> TASK PROMPT:
Beginning with the line below that contains "Task: Click the YouTube logo shortcut" and ending with the line that contains "Click the scroll", copy every line exactly. Copy nothing else.

> Dataset items:
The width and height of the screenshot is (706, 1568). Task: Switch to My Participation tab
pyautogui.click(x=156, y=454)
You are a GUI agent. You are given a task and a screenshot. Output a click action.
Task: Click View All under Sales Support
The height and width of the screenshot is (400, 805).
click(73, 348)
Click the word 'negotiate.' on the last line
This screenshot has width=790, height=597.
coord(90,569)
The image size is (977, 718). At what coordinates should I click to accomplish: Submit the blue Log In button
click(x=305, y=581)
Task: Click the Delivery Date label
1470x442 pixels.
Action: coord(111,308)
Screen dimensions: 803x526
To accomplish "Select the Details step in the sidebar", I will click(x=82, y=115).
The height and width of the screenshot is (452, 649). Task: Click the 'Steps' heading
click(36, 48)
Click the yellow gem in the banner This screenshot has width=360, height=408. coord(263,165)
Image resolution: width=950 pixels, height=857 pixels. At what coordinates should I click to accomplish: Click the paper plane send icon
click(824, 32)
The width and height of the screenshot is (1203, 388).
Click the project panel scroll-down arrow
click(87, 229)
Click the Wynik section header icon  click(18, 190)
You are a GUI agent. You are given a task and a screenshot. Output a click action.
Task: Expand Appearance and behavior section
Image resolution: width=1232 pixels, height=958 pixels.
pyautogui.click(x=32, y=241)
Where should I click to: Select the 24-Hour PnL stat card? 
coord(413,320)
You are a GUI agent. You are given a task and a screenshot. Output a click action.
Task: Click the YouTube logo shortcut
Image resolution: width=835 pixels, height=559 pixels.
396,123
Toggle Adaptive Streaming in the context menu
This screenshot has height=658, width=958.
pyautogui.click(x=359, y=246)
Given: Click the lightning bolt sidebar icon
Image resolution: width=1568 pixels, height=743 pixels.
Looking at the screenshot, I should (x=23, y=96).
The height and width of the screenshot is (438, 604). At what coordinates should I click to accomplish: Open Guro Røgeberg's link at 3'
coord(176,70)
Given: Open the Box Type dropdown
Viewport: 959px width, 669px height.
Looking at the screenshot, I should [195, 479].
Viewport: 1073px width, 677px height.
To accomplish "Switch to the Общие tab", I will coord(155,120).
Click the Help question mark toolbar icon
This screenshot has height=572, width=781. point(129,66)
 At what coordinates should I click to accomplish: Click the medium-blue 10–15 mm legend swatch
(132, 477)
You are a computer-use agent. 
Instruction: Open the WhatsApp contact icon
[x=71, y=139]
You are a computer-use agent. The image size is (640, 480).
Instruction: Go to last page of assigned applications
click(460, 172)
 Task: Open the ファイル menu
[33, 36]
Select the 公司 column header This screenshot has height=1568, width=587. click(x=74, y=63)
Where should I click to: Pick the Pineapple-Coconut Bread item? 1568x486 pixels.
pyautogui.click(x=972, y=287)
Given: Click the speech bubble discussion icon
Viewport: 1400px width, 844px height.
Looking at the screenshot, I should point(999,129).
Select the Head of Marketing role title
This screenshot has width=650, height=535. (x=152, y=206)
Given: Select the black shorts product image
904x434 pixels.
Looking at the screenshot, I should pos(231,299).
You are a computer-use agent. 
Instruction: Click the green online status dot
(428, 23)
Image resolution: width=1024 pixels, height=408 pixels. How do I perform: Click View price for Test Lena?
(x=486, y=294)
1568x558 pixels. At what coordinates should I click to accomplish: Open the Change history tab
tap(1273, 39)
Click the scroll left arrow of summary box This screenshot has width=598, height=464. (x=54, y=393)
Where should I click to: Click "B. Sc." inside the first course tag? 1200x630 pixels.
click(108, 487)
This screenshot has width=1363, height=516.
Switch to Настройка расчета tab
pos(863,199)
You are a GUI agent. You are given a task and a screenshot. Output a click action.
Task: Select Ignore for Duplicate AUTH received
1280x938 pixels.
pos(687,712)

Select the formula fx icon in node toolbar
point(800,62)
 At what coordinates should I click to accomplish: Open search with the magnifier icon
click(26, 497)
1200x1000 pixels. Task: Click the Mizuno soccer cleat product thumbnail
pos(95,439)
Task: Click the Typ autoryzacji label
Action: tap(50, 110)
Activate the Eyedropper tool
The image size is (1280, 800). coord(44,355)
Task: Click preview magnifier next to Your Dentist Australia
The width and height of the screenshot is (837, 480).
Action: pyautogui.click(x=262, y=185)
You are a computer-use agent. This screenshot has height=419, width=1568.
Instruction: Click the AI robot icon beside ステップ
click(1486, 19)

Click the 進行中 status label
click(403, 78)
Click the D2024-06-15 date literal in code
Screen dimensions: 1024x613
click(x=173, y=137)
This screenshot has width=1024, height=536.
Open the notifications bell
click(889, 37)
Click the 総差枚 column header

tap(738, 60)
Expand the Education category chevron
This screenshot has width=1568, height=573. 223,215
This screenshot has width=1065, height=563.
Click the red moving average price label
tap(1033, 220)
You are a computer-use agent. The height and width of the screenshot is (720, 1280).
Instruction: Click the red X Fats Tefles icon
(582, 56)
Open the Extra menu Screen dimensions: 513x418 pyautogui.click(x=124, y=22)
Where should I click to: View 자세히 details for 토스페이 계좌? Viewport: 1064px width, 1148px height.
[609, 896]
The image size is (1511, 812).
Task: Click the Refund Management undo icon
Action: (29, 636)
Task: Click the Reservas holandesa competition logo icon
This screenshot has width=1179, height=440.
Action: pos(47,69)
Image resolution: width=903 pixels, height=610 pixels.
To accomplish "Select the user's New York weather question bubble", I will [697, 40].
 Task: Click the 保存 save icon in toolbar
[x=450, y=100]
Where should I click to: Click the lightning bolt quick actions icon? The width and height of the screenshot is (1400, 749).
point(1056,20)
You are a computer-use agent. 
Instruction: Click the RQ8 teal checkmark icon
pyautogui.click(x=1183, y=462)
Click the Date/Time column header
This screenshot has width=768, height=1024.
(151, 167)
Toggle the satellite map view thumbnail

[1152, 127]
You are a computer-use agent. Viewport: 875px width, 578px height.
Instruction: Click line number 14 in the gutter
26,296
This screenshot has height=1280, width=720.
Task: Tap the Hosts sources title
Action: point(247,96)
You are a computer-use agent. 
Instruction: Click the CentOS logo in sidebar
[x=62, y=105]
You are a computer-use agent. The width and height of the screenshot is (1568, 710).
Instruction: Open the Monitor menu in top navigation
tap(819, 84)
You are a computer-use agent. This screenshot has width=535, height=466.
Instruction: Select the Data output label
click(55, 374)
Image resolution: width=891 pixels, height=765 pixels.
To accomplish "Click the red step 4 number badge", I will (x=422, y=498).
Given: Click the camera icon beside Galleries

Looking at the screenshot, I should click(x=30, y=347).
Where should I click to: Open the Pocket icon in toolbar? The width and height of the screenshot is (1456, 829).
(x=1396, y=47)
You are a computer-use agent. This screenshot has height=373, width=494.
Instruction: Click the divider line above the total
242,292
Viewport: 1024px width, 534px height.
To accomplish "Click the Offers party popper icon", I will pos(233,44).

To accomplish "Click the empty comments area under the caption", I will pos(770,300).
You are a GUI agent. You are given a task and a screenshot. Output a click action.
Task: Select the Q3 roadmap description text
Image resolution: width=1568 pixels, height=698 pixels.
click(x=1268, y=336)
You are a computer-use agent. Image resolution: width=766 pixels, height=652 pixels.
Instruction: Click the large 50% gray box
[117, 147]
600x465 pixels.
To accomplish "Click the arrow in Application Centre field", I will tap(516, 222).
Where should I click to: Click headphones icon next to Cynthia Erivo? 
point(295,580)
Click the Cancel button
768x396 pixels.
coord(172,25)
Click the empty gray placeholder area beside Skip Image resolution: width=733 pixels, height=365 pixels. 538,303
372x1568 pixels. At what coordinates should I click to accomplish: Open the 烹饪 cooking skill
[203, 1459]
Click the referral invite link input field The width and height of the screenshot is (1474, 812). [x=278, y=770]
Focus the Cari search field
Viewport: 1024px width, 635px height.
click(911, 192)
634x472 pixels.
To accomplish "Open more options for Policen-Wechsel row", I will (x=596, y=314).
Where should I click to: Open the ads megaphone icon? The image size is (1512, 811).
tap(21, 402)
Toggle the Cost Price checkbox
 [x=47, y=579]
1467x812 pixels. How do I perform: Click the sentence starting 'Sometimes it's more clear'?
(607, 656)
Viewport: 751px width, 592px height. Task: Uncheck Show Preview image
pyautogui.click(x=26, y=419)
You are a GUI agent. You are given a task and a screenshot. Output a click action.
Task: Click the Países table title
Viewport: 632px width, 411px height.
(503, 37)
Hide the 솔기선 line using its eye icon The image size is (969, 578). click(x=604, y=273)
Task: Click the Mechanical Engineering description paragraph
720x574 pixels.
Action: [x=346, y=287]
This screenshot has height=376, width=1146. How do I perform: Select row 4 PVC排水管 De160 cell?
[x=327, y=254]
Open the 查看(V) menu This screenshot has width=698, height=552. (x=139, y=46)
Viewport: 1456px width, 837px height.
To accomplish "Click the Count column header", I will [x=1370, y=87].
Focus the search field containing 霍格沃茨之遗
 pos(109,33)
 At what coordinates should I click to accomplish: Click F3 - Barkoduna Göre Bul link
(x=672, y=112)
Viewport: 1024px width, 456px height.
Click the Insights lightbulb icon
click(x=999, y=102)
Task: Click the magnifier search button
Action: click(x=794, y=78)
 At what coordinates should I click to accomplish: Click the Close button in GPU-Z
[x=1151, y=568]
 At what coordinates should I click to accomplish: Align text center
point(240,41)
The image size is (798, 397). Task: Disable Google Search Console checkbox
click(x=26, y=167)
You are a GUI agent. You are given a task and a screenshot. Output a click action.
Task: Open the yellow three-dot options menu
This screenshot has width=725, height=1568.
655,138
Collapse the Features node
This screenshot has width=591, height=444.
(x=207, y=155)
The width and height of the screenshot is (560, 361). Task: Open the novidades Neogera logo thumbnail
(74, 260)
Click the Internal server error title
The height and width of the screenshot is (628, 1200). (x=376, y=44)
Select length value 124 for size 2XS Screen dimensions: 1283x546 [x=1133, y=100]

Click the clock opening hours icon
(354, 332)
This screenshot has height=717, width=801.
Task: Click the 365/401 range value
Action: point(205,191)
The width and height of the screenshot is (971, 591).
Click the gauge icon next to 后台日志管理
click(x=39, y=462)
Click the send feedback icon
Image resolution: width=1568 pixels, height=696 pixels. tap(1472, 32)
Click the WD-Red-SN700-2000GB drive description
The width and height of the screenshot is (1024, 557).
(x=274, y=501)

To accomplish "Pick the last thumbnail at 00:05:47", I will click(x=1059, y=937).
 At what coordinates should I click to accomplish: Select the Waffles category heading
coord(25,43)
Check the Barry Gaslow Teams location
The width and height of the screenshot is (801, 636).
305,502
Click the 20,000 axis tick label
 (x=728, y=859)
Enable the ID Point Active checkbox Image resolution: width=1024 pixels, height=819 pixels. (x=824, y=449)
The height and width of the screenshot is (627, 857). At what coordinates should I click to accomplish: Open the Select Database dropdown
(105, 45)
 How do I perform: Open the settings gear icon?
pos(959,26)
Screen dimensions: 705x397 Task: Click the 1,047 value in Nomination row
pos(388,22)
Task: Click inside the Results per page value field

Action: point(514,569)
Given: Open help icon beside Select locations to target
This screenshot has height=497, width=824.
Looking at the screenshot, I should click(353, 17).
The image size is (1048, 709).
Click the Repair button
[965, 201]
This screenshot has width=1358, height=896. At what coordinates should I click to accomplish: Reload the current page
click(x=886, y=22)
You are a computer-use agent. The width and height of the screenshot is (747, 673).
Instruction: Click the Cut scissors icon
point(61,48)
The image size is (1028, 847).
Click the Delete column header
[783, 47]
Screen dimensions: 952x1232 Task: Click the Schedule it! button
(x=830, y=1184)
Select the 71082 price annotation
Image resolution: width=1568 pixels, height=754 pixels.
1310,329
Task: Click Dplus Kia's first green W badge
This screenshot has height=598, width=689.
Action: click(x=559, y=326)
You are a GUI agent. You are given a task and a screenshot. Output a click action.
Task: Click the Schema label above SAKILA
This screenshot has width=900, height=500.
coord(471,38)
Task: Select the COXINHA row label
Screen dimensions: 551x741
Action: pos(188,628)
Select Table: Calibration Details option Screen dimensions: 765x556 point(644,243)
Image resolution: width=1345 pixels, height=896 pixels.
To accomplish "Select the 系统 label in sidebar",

> EXERCISE SOLUTION:
Task: Click the YouTube logo shortcut
Image resolution: width=835 pixels, height=559 pixels.
396,123
Toggle Adaptive Streaming in the context menu
This screenshot has height=658, width=958.
pyautogui.click(x=359, y=246)
Given: Click the lightning bolt sidebar icon
Image resolution: width=1568 pixels, height=743 pixels.
Looking at the screenshot, I should (x=23, y=96).
The height and width of the screenshot is (438, 604). At what coordinates should I click to accomplish: Open Guro Røgeberg's link at 3'
coord(176,70)
Given: Open the Box Type dropdown
Viewport: 959px width, 669px height.
Looking at the screenshot, I should [195, 479].
Viewport: 1073px width, 677px height.
To accomplish "Switch to the Общие tab", I will coord(155,120).
Click the Help question mark toolbar icon
This screenshot has height=572, width=781. point(129,66)
 At what coordinates should I click to accomplish: Click the medium-blue 10–15 mm legend swatch
(132, 477)
You are a computer-use agent. 
Instruction: Open the WhatsApp contact icon
[x=71, y=139]
You are a computer-use agent. The image size is (640, 480).
Instruction: Go to last page of assigned applications
click(460, 172)
 Task: Open the ファイル menu
[33, 36]
Select the 公司 column header This screenshot has height=1568, width=587. click(x=74, y=63)
Where should I click to: Pick the Pineapple-Coconut Bread item? 1568x486 pixels.
pyautogui.click(x=972, y=287)
Given: Click the speech bubble discussion icon
Viewport: 1400px width, 844px height.
Looking at the screenshot, I should point(999,129).
Select the Head of Marketing role title
This screenshot has width=650, height=535. (x=152, y=206)
Given: Select the black shorts product image
904x434 pixels.
Looking at the screenshot, I should pos(231,299).
You are a computer-use agent. 
Instruction: Click the green online status dot
(428, 23)
Image resolution: width=1024 pixels, height=408 pixels. How do I perform: Click View price for Test Lena?
(x=486, y=294)
1568x558 pixels. At what coordinates should I click to accomplish: Open the Change history tab
tap(1273, 39)
Click the scroll left arrow of summary box This screenshot has width=598, height=464. (x=54, y=393)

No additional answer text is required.